PASSAGE |

Tuesday, October 1, 2013

Sweet Memories: Mimi, Me & the Jersey Tomatoes

Along about mid - July in my Hunting Park (Philly) neighborhood, the huckster would sing a different song as he came down the wide alley between our block - 9th Street - and 8th Street. It was usually very early in the morning. In those days of no air conditioning, he got an early start; his was a very hot job.

Sometimes I would wake up to the "song" and I still hear it clearly in my memory today.

                          "Jersey tomatoes. Three pounds for half a dollar". 

He would stretch out the "jersey tomato"part of course. It was a sing song that would be repeated over and over again loudly until he would find a spot, stop his truck, and begin to attend to all of the neighborhood women heading towards him.

Half a dollar/three pounds. I can't even think of a way to examine that reality! So I'll move on.

Oh those tomatoes!  Mimi - my grandmother, and chief cook and bottle washer in our home - would come into the kitchen with her assorted produce purchases and spread them out to examine them. Much as I do today. And always she would very carefully handle those tomatoes, giving them their own wide bowl.

GIVEN REQUEST A | Rewrite the entries from the line containing "Kill terminal with the trash icon" down to the line containing "Action: [401, 745]", with "trash icon" changed to "delete icon" and nothing else altered. Leave out the pictures.

SUPPLIED INFORMATION |
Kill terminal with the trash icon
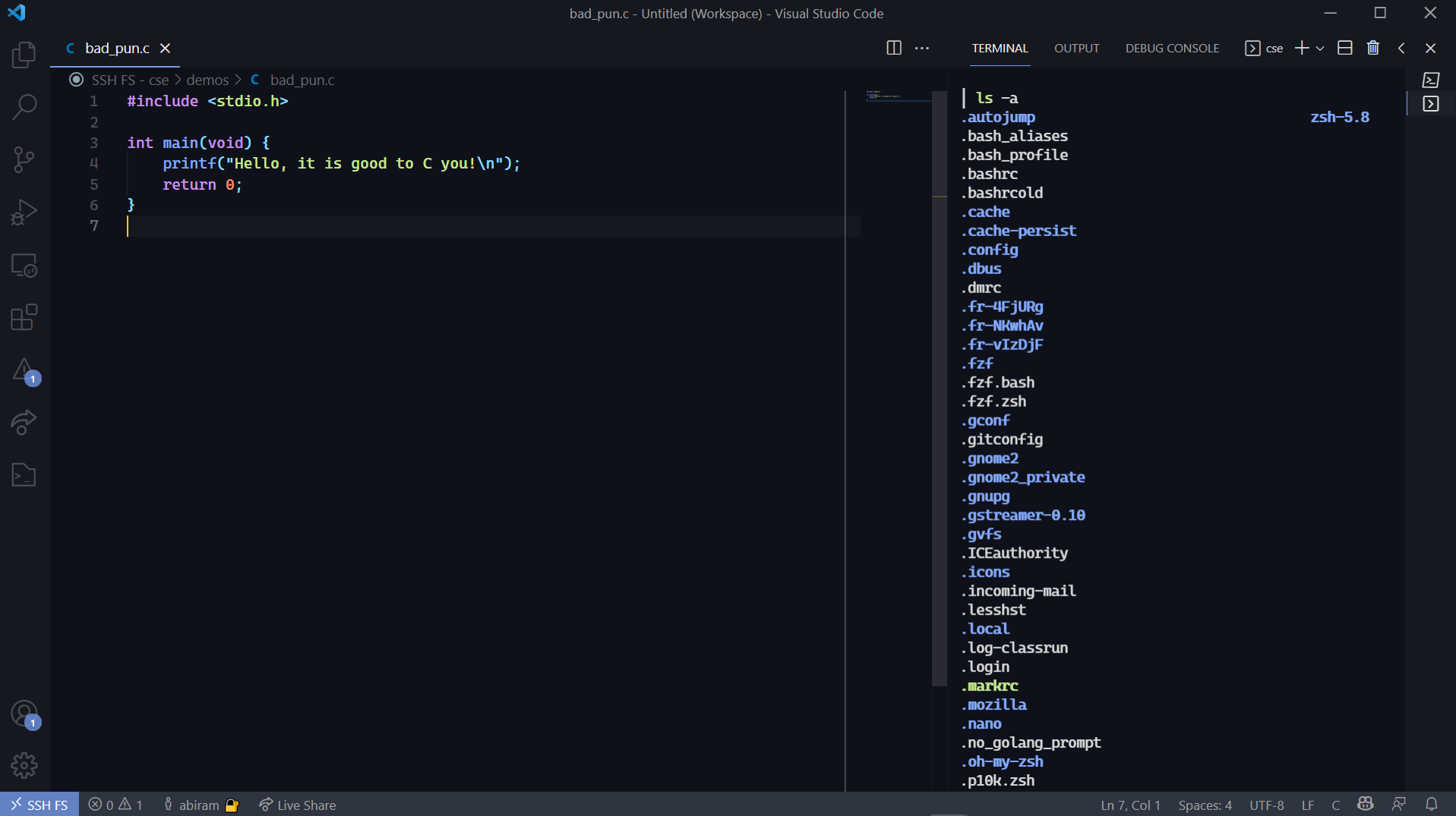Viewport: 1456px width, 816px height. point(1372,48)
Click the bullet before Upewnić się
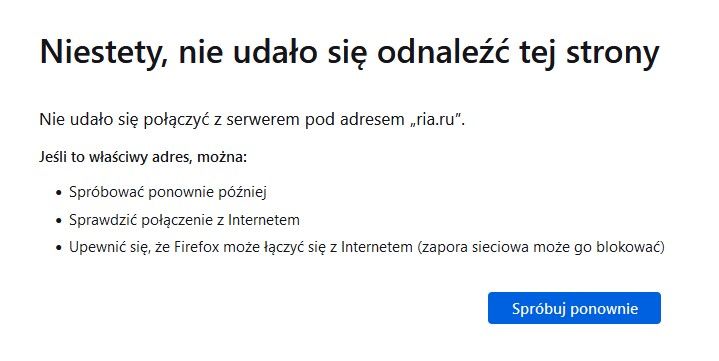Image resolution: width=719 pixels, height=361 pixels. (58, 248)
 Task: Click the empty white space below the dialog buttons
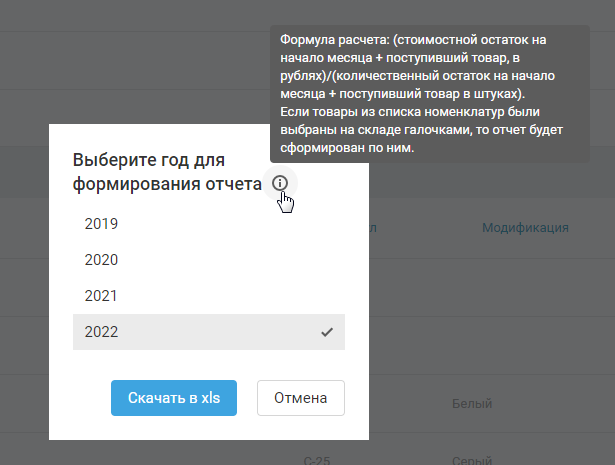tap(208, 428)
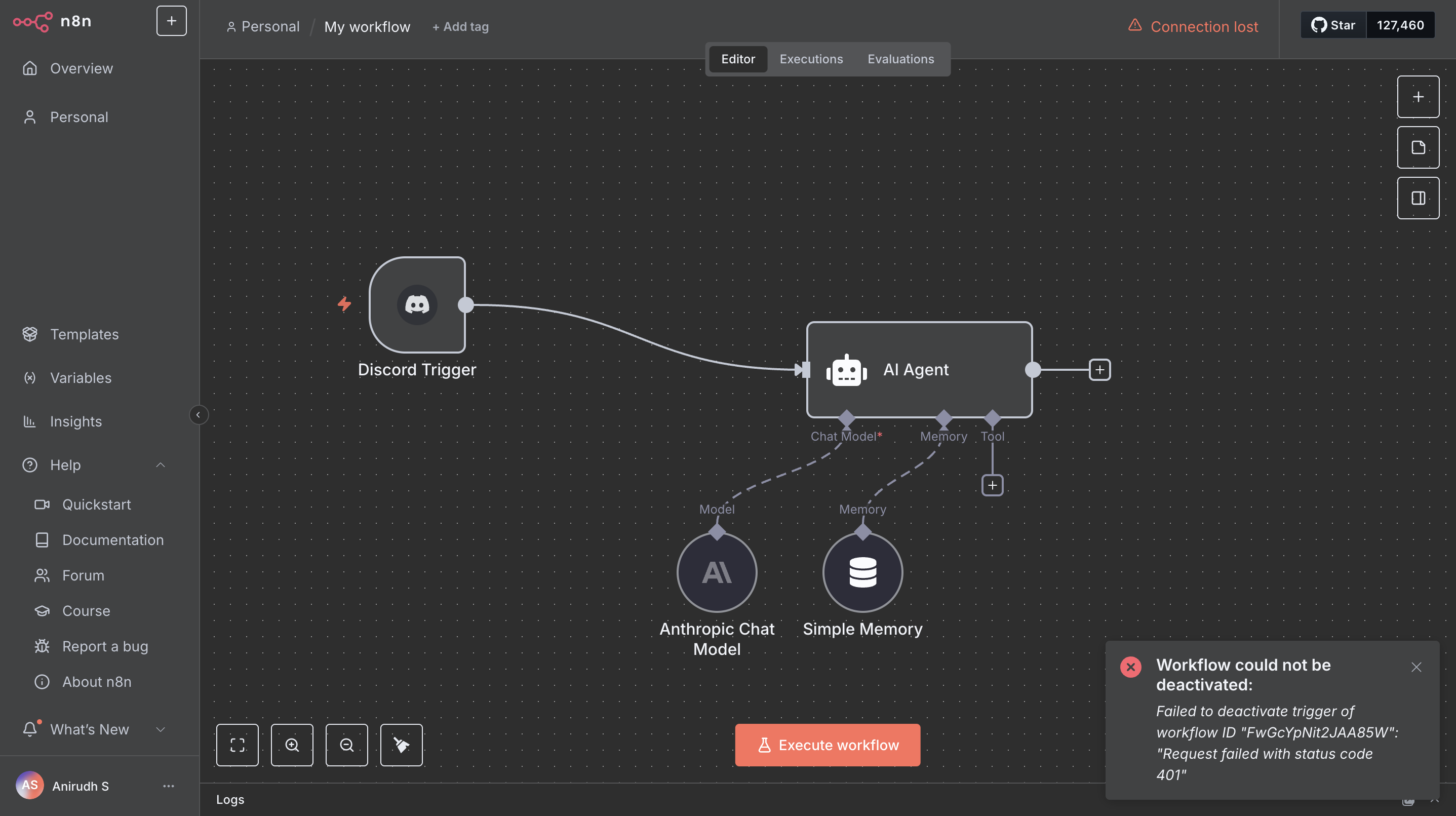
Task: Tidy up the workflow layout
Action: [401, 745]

==

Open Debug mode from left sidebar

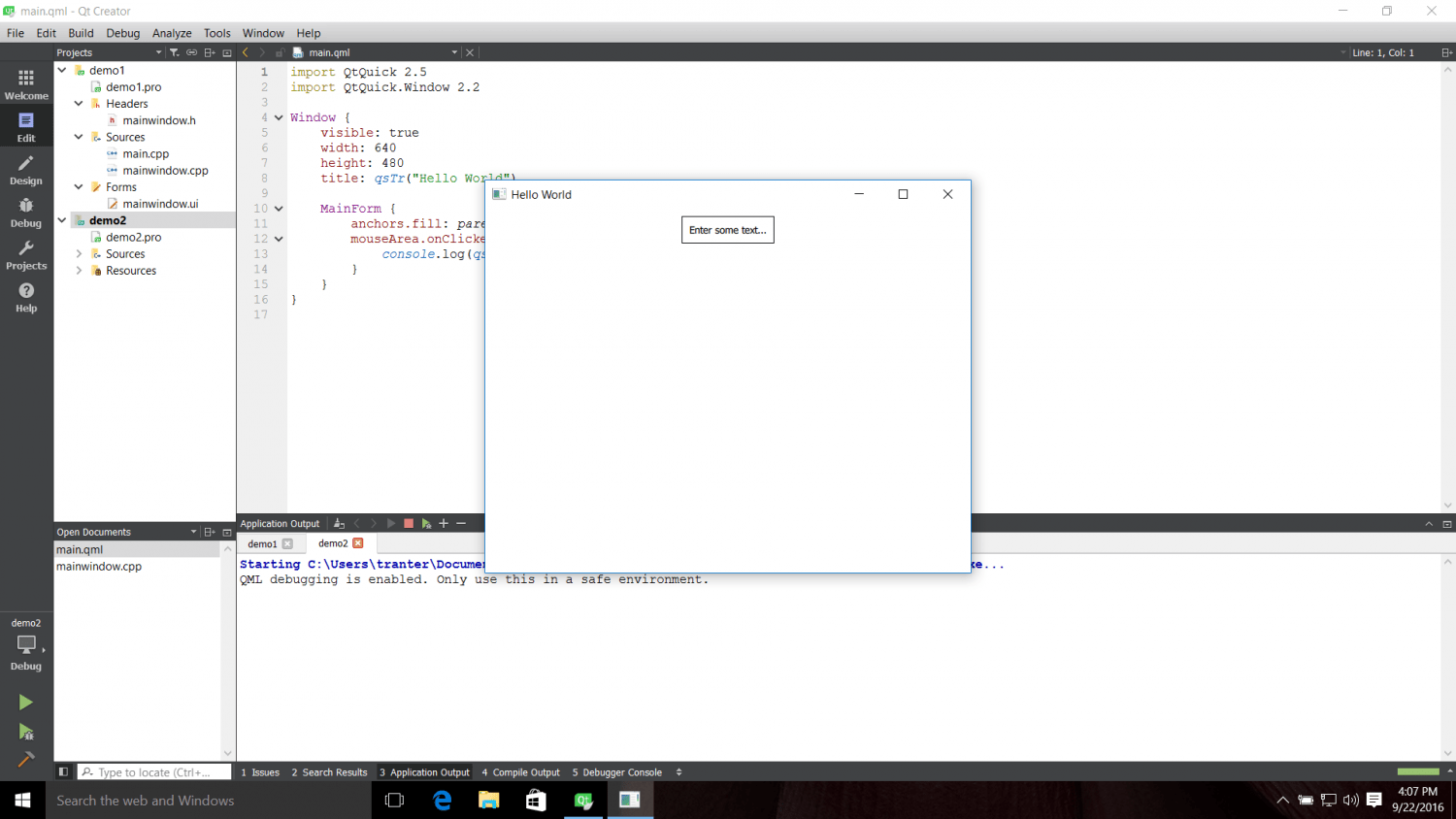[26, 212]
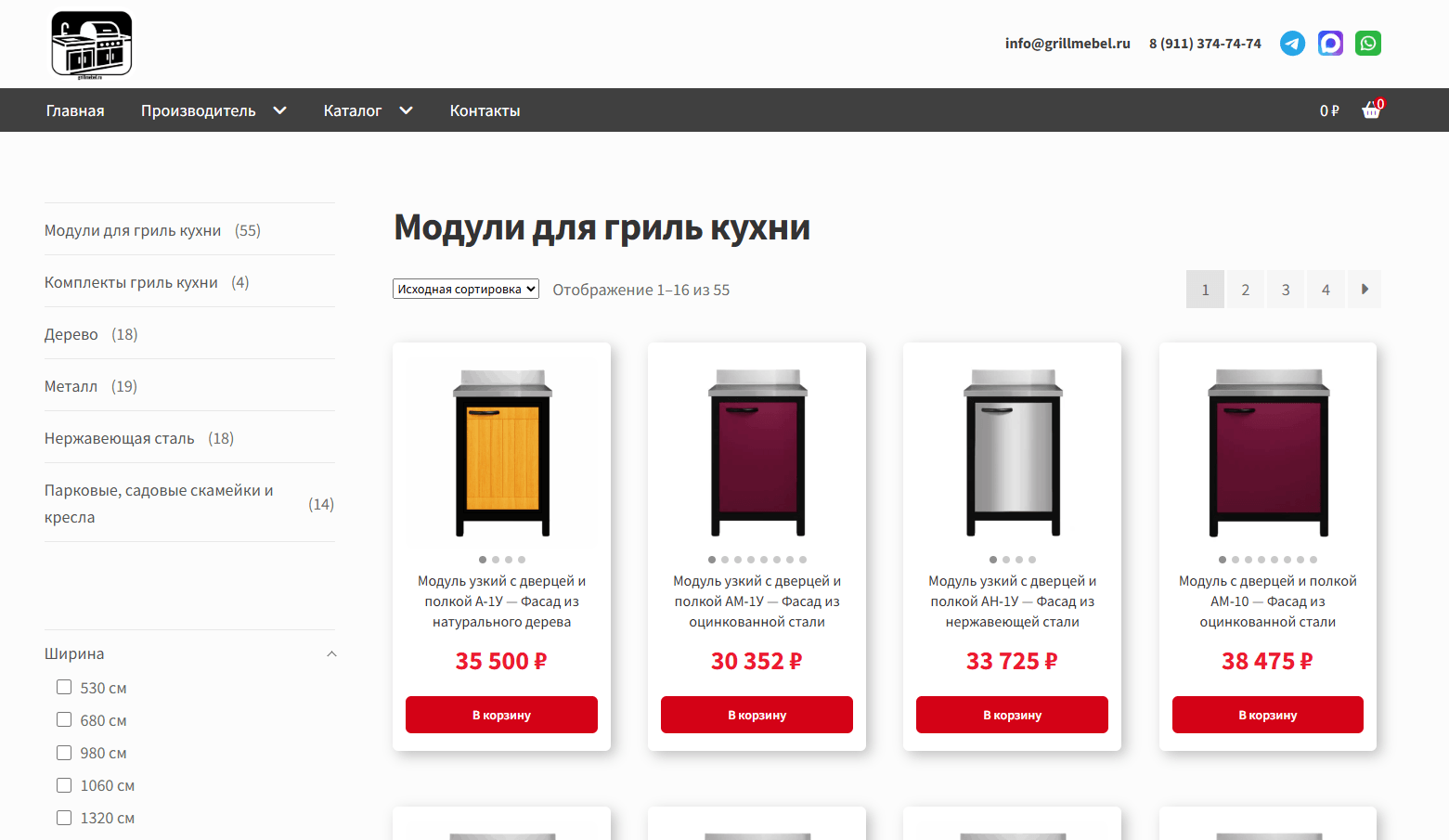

GIVEN REQUEST B | In the Jersey tomatoes piece, copy everything from "Sweet Memories: Mimi, Me" down to "I'll move on." word for word.

WORKED ANSWER A |
Kill terminal with the delete icon
Viewport: 1456px width, 816px height. point(1372,48)
Click the bullet before Upewnić się
Image resolution: width=719 pixels, height=361 pixels. (58, 248)
 Task: Click the empty white space below the dialog buttons
tap(208, 428)
Task: Tidy up the workflow layout
Action: [401, 745]

WORKED ANSWER B |
Sweet Memories: Mimi, Me & the Jersey Tomatoes

Along about mid - July in my Hunting Park (Philly) neighborhood, the huckster would sing a different song as he came down the wide alley between our block - 9th Street - and 8th Street. It was usually very early in the morning. In those days of no air conditioning, he got an early start; his was a very hot job.

Sometimes I would wake up to the "song" and I still hear it clearly in my memory today.

                          "Jersey tomatoes. Three pounds for half a dollar". 

He would stretch out the "jersey tomato"part of course. It was a sing song that would be repeated over and over again loudly until he would find a spot, stop his truck, and begin to attend to all of the neighborhood women heading towards him.

Half a dollar/three pounds. I can't even think of a way to examine that reality! So I'll move on.